Using social networks to gauge the mood of a community

world-wellbeing-projectOver the last few years there have been an increasing number of attempts to use social network data to understand various things about the real world.

For instance, only recently I wrote about a new project that is using Twitter data to try and underpin better urban policy making and planning.

Researchers at the University of Pennsylvania believe they can understand the well-being of a community via the Twitter posts of members of that community.  What’s more, they believe this data can help to guide a whole range of disciplines, ranging from medicine to national security.

“As people are more and more migrating toward social media for their social lives, social media increasingly becomes the platform for researchers to understand social trends, to understand psychological trends and to understand public health threats?Twitter ,” the researchers say.

The researchers believe that the words we use online provide a good insight into our personalities.  They can then use algorithms to go through our words and try and discern particular patterns.

“Social media increasingly becomes the platform for researchers to understand social trends, to understand psychological trends and to understand public health threats,” they say.

The study saw data harvested (with permission) from around 100,000 Facebook users together with around one billion tweets.

They began to notice particular words were common based upon the personality of each user.  For instance, extroverts would commonly use ‘party’, whereas introverts would refer to ‘computers’ or ‘Internet’ in theirs.

A better form of GDP

The researchers believe that such data could, and indeed should, be used by governments as a more cost-effective means of measuring the wellbeing of a society.

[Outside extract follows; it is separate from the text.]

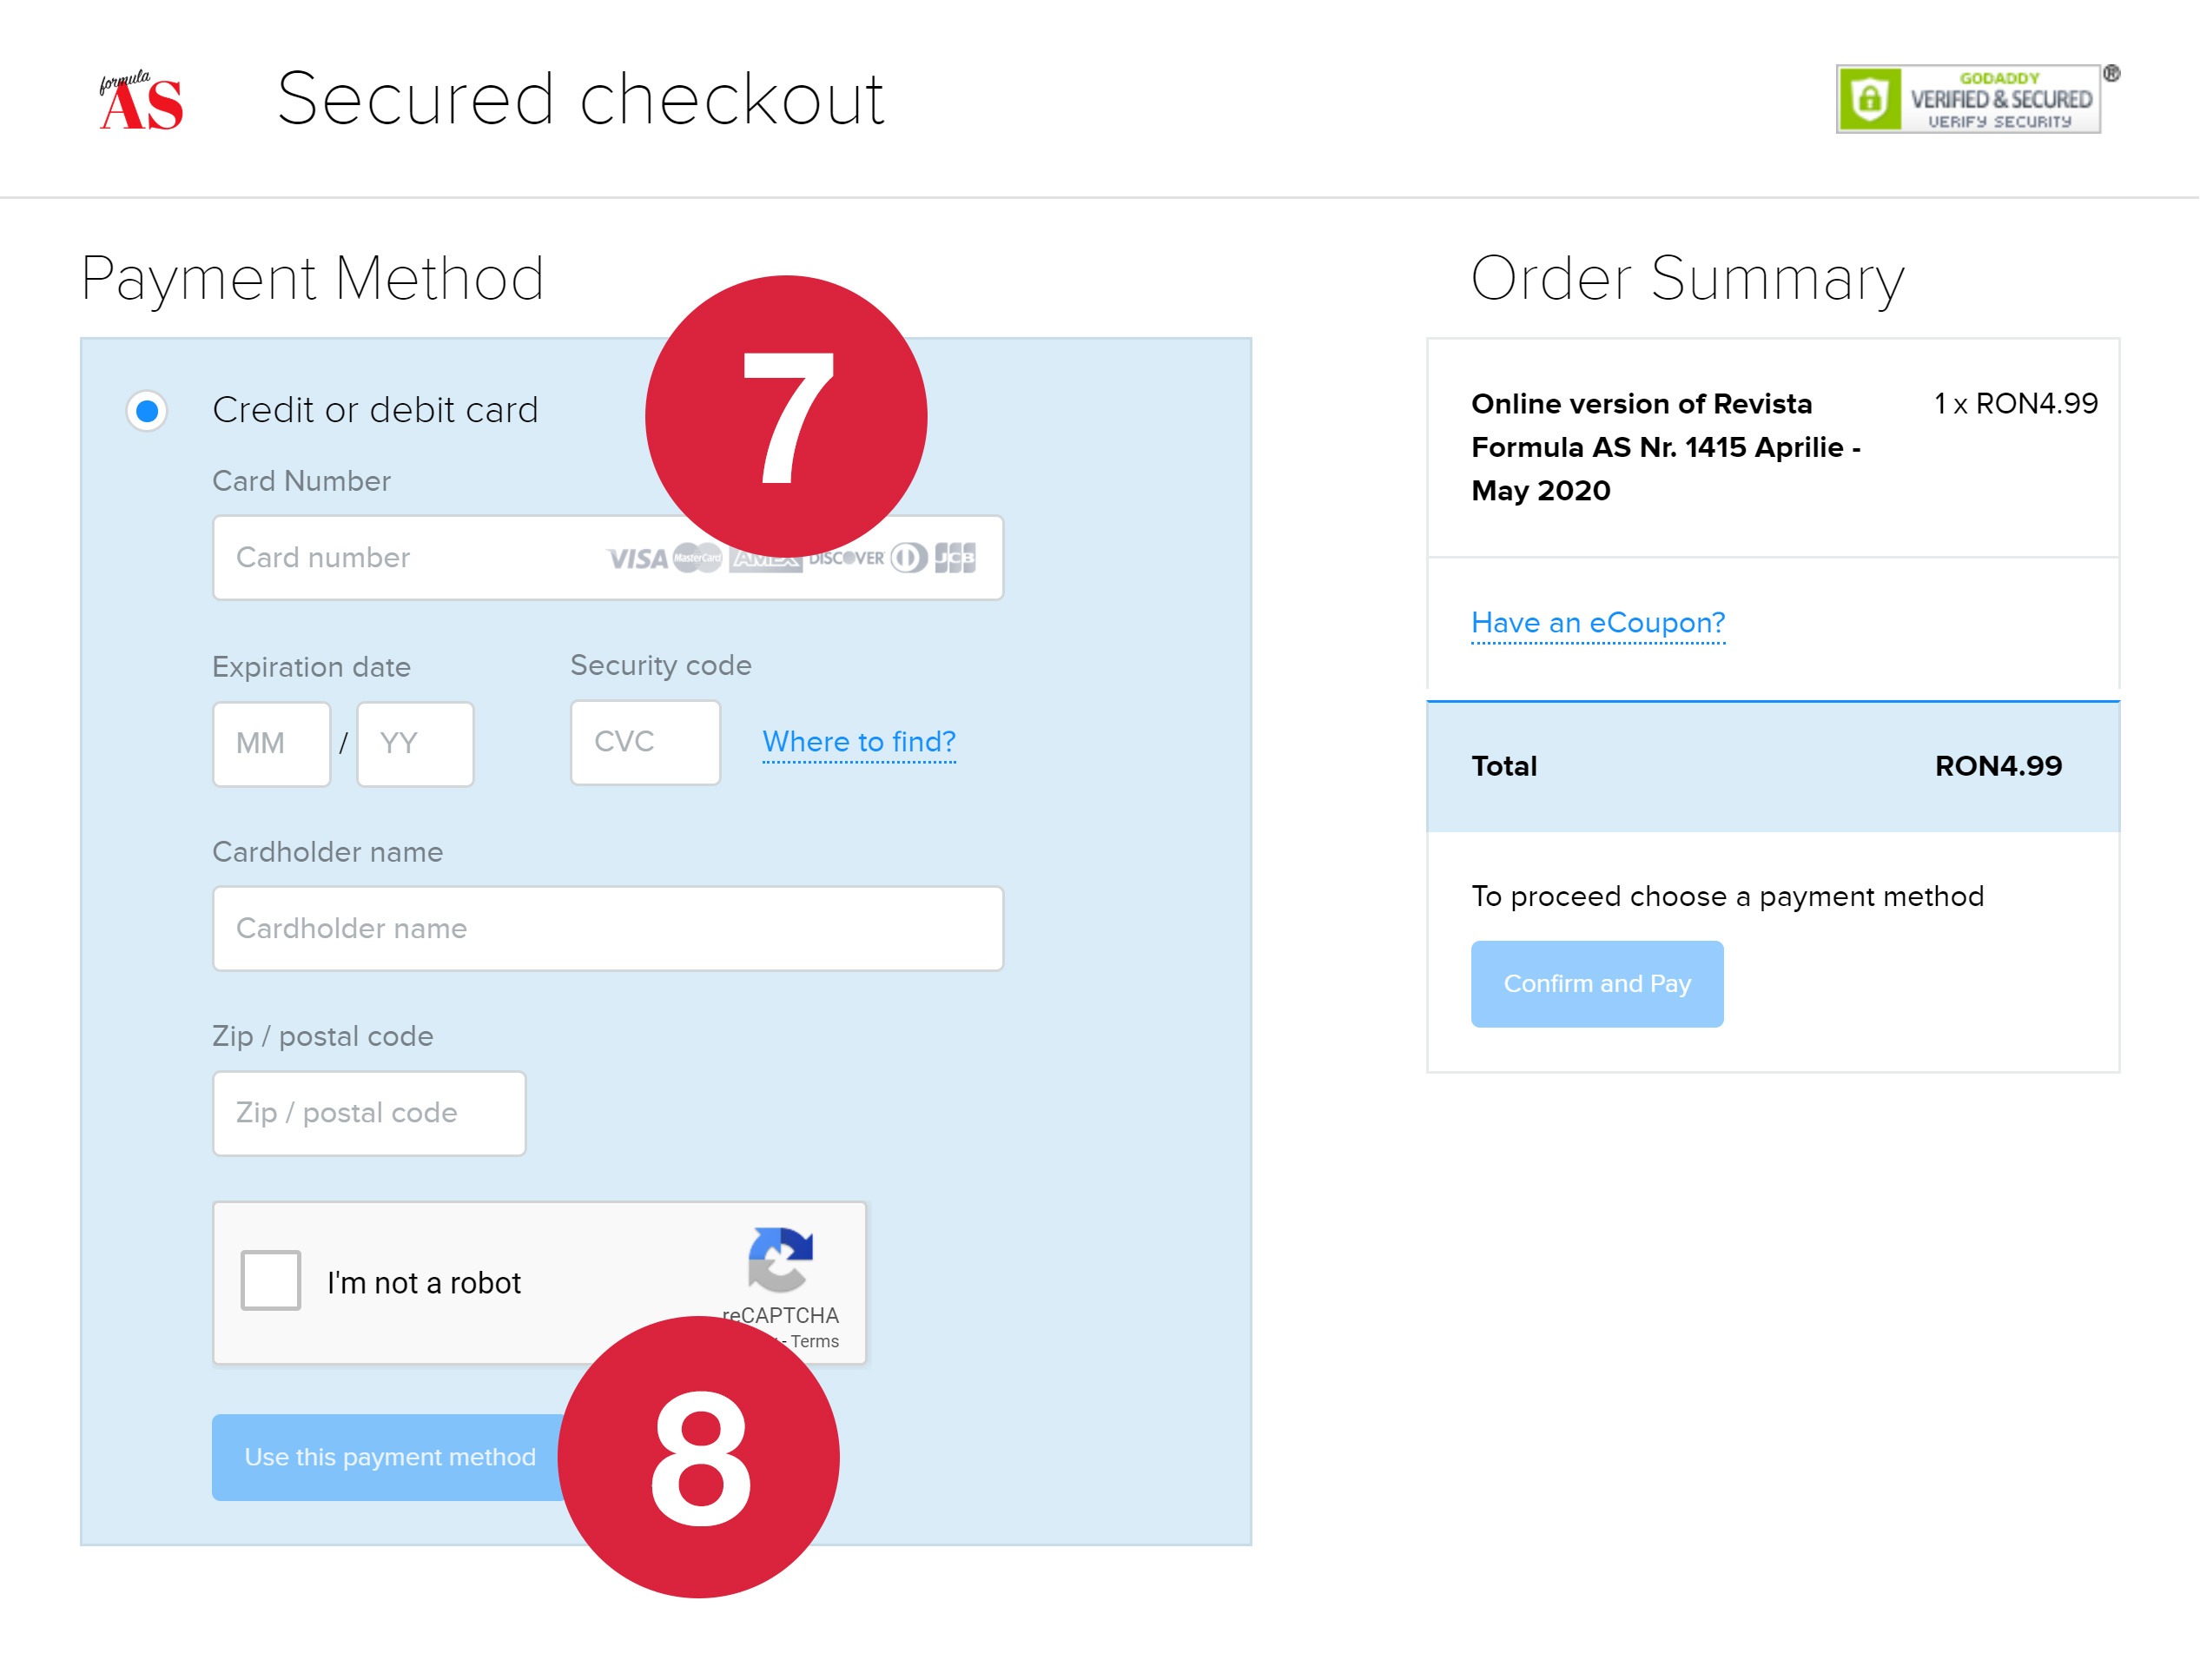2200x1680 pixels.
Task: Check the I'm not a robot box
Action: pyautogui.click(x=270, y=1280)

“The GDP doesn’t care about the nature of transactions in society,” the researchers say. “It’s one index among many. We’ve been working — and other people have been working — to convince governments to take on these other indices.”

Despite the apparent potential of the project, the researchers don’t believe that agencies will be switching to social monitoring any time soon, especially when the agency is heavily data driven.  They suggest however that security agencies may be more attracted to social media monitoring.

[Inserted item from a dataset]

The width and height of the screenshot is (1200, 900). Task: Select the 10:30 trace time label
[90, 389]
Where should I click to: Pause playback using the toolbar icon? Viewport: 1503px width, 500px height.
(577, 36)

“This is small potatoes for the intelligence community,” they say. “The budgets that the intelligence community has thrown at population surveillance through these methods is to the order of a hundred, if not a thousand-fold, of what we will spend on this project.”

A major challenge for such projects of course is the reliability of the data.  A paper published last year in Science highlighted the challenges of getting unbiased data from social networks.

“Not everything that can be labeled as ‘Big Data’ is automatically great,” the authors note. There is almost a perception that if you have a large enough data set that any vagaries will even themselves out.

“But the old adage of behavioral research still applies: Know Your Data,” they say.

It’s particularly challenging when you consider the number of fake accounts that are littering the social landscape.  Whilst we are getting better at judging the real from the fake, it’s still likely that any data set will contain a large number of fake accounts.

Hopefully these kind of issues are being taken into account by the Wharton researchers when judging the well-being of their communities.